Machine translation has nothing to do with understanding
the source and target language. At its core, deep learning is a
pattern-matching algorithm. When it finds similarities between a new sentence
and the examples it has been trained on, it can provide an accurate
translation. Otherwise, it could produce meaningless results, as Patterson
pointed out.
"A
related issue is that of robustness of the system when there is drift (or
change) between the training data and the actual run-time data," Roukos
said.
Despite advances, all current blends of artificial
intelligence—including deep learning—are narrow
AI, which means they can
perform the very specific tasks they're trained on. Unlike humans, who can
generalize knowledge and transfer concepts from one domain to another, neural
networks perform poorly when applied to tasks that deviate from their
specialized domain.
This means
that while deep learning performs exceptionally well on simple translation and
language-related tasks, it can fail spectacularly when those tasks require
common sense and the understanding of abstract concepts.
Cognitive
science professor Douglas Hofstadter unpacked some of the limits of deep
learning–based translation in a feature published in The Atlantic in January. Hofstadter showed through
examples how an AI translation system would miss some of the simplest concepts
that a human translator would take for granted. For instance, any human reader
would deduce that the following excerpt describes the house of a married
couple: "In their house, everything comes in pairs. There's his car
and her car, his towels and her towels, and his library and hers."
Accordingly,
when translating the above excerpt to French, where possessive pronouns inherit
their gender and number from the possessed item rather than the possessor, a
human translator would add words and details to make sure that the reader would
understand that the text is describing a man and a woman. But in Hofstadter's
test, Google Translate generated a translation that completely missed the
point, omitting details that would highlight the
difference in gender between the two people who the original text was
describing.
"We
humans know all sorts of things about couples, houses, personal possessions,
pride, rivalry, jealousy, privacy, and many other intangibles that lead to such
quirks as a married couple having towels embroidered 'his' and 'hers.' Google
Translate isn't familiar with such situations. Google Translate isn't familiar
with situations, period," Hofstadter concluded.
"The
subtleties of meaning in context, especially with a longer text, is still a
challenging problem for machines. Also, there is a need to have more 'world
knowledge' to help systems understand language in a way that is similar to human
level," IBM's Roukos said.
Earlier this year, separate reports from The Wall Street Journal and Wired detailed
how several companies that used deep learning for services such as smart email
replies and intelligent chatbots were employing human operators to jump in and
take over when the AI failed—which happened quite often. Facebook also used
this practice with its abandoned M
chatbot assistant, and
Google is using it in the trial of its Duplex
technology, which makes
phone calls on behalf of users and books restaurants.
"We
can't hope that real consciousness will become part of AI in the near future.

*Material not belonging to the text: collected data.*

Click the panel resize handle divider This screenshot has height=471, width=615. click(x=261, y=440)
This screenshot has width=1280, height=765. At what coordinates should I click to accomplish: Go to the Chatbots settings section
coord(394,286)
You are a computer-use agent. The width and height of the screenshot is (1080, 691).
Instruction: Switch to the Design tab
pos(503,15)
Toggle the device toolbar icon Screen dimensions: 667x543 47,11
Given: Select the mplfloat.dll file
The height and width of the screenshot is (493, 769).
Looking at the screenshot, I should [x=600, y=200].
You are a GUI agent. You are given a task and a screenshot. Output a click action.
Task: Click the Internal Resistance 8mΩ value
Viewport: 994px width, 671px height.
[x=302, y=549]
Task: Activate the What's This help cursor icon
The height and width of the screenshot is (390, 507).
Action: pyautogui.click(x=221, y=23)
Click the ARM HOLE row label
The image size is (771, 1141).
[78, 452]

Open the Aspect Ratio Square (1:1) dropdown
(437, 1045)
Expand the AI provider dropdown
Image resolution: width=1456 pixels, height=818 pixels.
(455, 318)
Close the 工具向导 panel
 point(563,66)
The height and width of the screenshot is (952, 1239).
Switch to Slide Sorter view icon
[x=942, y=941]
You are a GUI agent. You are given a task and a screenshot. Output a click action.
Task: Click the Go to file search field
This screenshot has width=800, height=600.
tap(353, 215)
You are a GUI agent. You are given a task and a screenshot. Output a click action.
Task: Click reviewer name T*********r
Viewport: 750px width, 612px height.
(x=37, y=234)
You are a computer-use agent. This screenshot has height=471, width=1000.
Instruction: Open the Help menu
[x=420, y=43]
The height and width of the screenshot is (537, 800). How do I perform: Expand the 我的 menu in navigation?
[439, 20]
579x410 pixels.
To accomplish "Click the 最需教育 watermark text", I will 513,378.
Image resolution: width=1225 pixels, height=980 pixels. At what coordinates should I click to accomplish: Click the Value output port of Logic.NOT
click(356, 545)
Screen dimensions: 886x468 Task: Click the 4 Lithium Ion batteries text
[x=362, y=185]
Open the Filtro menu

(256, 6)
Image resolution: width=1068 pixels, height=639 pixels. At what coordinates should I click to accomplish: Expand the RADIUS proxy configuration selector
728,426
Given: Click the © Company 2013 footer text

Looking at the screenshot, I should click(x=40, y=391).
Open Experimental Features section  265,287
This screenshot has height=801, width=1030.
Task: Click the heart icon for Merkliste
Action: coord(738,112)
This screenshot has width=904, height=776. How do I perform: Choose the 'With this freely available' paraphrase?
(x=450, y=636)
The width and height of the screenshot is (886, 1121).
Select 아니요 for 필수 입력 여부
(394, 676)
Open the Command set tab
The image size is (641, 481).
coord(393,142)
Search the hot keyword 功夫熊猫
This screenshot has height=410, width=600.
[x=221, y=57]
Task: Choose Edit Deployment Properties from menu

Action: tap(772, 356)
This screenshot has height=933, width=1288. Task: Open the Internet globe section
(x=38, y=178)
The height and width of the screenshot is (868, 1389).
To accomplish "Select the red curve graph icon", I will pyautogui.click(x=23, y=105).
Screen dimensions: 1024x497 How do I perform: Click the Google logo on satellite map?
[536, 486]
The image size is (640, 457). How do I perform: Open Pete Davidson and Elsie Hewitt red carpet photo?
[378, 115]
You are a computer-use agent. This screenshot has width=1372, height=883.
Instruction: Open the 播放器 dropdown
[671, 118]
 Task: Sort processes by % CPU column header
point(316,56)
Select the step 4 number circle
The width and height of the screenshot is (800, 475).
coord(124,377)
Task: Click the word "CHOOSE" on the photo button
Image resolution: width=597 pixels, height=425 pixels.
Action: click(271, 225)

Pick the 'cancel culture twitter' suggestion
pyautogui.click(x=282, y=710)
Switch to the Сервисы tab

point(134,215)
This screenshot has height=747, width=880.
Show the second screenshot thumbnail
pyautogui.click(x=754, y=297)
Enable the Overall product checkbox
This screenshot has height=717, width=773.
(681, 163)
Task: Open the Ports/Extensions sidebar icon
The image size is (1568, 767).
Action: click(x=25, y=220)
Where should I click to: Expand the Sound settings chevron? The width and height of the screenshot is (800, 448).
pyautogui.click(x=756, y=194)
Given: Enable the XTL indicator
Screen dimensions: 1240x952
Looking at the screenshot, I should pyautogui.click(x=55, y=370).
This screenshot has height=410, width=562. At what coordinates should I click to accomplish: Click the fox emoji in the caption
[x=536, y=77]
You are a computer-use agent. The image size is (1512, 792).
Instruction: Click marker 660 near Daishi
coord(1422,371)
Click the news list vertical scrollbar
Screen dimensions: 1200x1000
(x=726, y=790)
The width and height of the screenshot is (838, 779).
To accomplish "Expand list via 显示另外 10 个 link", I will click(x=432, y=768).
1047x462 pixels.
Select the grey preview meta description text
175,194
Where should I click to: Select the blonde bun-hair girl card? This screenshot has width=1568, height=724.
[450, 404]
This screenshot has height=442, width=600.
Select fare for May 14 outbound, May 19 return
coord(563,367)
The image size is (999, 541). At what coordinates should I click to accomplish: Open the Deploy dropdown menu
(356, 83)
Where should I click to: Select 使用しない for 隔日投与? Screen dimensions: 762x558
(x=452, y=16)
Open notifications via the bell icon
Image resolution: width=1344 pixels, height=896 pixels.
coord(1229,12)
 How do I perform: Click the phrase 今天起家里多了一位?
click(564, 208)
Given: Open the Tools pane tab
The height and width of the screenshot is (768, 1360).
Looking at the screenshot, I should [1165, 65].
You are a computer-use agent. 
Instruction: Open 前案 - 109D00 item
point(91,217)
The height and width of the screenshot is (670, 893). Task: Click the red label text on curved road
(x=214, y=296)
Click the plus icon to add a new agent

For now, we need to use models of different real-world domains to help organize
human-computer conversation on the level that 'simulates' human-human
conversation," said Patterson. "In order to move from 'simulated'
conversations to 'real' conversations, we need to figure out how to empower
machines with things like common sense, understanding of context, and
creativity. This is where the current research is focusing."
Scientists
and researchers are working on different techniques that might complement deep
learning or enable neural networks to do more than just match patterns. The
hard truth is that natural language processing is a very complicated task. Some
believe true NLP requires general artificial intelligence, AI that is on par
with the human mind. And that is nowhere in sight. Until then, we have to
acknowledge the limits of deep learning to make the most out of the tremendous
progress we've made into teaching our computers to speak in our language.